Each entry needs to be copied exactly, with nothing left out.

═════ Extracted material ═════

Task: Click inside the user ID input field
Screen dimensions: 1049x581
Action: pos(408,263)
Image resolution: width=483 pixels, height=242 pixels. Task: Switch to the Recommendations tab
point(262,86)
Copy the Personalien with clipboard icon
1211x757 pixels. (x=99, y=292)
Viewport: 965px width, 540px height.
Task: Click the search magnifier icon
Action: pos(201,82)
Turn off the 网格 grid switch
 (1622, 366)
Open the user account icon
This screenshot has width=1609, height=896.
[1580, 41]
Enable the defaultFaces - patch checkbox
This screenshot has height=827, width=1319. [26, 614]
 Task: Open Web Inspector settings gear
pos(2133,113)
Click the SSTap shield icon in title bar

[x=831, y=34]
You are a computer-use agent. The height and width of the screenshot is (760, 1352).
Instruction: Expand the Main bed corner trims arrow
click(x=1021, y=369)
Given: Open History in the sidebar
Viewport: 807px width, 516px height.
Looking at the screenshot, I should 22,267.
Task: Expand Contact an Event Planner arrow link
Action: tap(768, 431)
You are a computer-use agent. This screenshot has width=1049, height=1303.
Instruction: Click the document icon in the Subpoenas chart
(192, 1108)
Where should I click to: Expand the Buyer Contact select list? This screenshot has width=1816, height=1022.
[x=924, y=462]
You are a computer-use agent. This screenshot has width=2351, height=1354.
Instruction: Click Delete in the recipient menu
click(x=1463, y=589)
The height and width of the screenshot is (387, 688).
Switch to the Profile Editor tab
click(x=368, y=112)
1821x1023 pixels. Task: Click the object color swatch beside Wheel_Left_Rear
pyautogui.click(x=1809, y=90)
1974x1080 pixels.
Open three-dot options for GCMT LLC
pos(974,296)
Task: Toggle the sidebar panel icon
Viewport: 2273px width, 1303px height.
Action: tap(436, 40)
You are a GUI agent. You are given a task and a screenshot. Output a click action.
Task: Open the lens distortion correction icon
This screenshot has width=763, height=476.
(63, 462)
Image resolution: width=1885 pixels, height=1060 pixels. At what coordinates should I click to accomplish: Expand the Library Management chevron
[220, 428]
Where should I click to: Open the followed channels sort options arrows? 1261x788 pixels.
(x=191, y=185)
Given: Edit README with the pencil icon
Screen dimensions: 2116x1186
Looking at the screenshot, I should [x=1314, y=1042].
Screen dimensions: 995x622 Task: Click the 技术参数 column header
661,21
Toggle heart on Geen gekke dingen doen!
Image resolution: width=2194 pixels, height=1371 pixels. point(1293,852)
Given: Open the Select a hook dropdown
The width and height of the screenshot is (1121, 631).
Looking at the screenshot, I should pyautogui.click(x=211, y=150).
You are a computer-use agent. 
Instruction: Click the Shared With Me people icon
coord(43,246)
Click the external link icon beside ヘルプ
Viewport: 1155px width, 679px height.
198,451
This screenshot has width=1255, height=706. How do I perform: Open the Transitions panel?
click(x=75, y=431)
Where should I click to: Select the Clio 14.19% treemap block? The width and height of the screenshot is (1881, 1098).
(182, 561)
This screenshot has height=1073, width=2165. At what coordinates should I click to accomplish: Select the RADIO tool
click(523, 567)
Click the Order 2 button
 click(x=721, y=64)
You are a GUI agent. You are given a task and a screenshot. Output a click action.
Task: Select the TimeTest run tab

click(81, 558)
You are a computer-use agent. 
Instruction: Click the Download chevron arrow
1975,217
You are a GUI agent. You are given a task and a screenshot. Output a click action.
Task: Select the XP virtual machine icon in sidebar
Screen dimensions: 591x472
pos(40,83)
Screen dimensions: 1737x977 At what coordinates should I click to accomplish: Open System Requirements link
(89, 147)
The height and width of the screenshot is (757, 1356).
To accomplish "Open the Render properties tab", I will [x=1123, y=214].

═════

- **Output**:
Task: Click inside the user ID input field
Screen dimensions: 1049x581
Action: pos(408,263)
Image resolution: width=483 pixels, height=242 pixels. Task: Switch to the Recommendations tab
point(262,86)
Copy the Personalien with clipboard icon
1211x757 pixels. (x=99, y=292)
Viewport: 965px width, 540px height.
Task: Click the search magnifier icon
Action: pos(201,82)
Turn off the 网格 grid switch
 (1622, 366)
Open the user account icon
This screenshot has width=1609, height=896.
[1580, 41]
Enable the defaultFaces - patch checkbox
This screenshot has height=827, width=1319. [26, 614]
 Task: Open Web Inspector settings gear
pos(2133,113)
Click the SSTap shield icon in title bar

[x=831, y=34]
You are a computer-use agent. The height and width of the screenshot is (760, 1352).
Instruction: Expand the Main bed corner trims arrow
click(x=1021, y=369)
Given: Open History in the sidebar
Viewport: 807px width, 516px height.
Looking at the screenshot, I should 22,267.
Task: Expand Contact an Event Planner arrow link
Action: tap(768, 431)
You are a computer-use agent. This screenshot has width=1049, height=1303.
Instruction: Click the document icon in the Subpoenas chart
(192, 1108)
Where should I click to: Expand the Buyer Contact select list? This screenshot has width=1816, height=1022.
[x=924, y=462]
You are a computer-use agent. This screenshot has width=2351, height=1354.
Instruction: Click Delete in the recipient menu
click(x=1463, y=589)
The height and width of the screenshot is (387, 688).
Switch to the Profile Editor tab
click(x=368, y=112)
1821x1023 pixels. Task: Click the object color swatch beside Wheel_Left_Rear
pyautogui.click(x=1809, y=90)
1974x1080 pixels.
Open three-dot options for GCMT LLC
pos(974,296)
Task: Toggle the sidebar panel icon
Viewport: 2273px width, 1303px height.
Action: tap(436, 40)
You are a GUI agent. You are given a task and a screenshot. Output a click action.
Task: Open the lens distortion correction icon
This screenshot has width=763, height=476.
(63, 462)
Image resolution: width=1885 pixels, height=1060 pixels. At what coordinates should I click to accomplish: Expand the Library Management chevron
[220, 428]
Where should I click to: Open the followed channels sort options arrows? 1261x788 pixels.
(x=191, y=185)
Given: Edit README with the pencil icon
Screen dimensions: 2116x1186
Looking at the screenshot, I should [x=1314, y=1042].
Screen dimensions: 995x622 Task: Click the 技术参数 column header
661,21
Toggle heart on Geen gekke dingen doen!
Image resolution: width=2194 pixels, height=1371 pixels. point(1293,852)
Given: Open the Select a hook dropdown
The width and height of the screenshot is (1121, 631).
Looking at the screenshot, I should pyautogui.click(x=211, y=150).
You are a computer-use agent. 
Instruction: Click the Shared With Me people icon
coord(43,246)
Click the external link icon beside ヘルプ
Viewport: 1155px width, 679px height.
198,451
This screenshot has width=1255, height=706. How do I perform: Open the Transitions panel?
click(x=75, y=431)
Where should I click to: Select the Clio 14.19% treemap block? The width and height of the screenshot is (1881, 1098).
(182, 561)
This screenshot has height=1073, width=2165. At what coordinates should I click to accomplish: Select the RADIO tool
click(523, 567)
Click the Order 2 button
 click(x=721, y=64)
You are a GUI agent. You are given a task and a screenshot. Output a click action.
Task: Select the TimeTest run tab

click(81, 558)
You are a computer-use agent. 
Instruction: Click the Download chevron arrow
1975,217
You are a GUI agent. You are given a task and a screenshot. Output a click action.
Task: Select the XP virtual machine icon in sidebar
Screen dimensions: 591x472
pos(40,83)
Screen dimensions: 1737x977 At what coordinates should I click to accomplish: Open System Requirements link
(89, 147)
The height and width of the screenshot is (757, 1356).
To accomplish "Open the Render properties tab", I will [x=1123, y=214].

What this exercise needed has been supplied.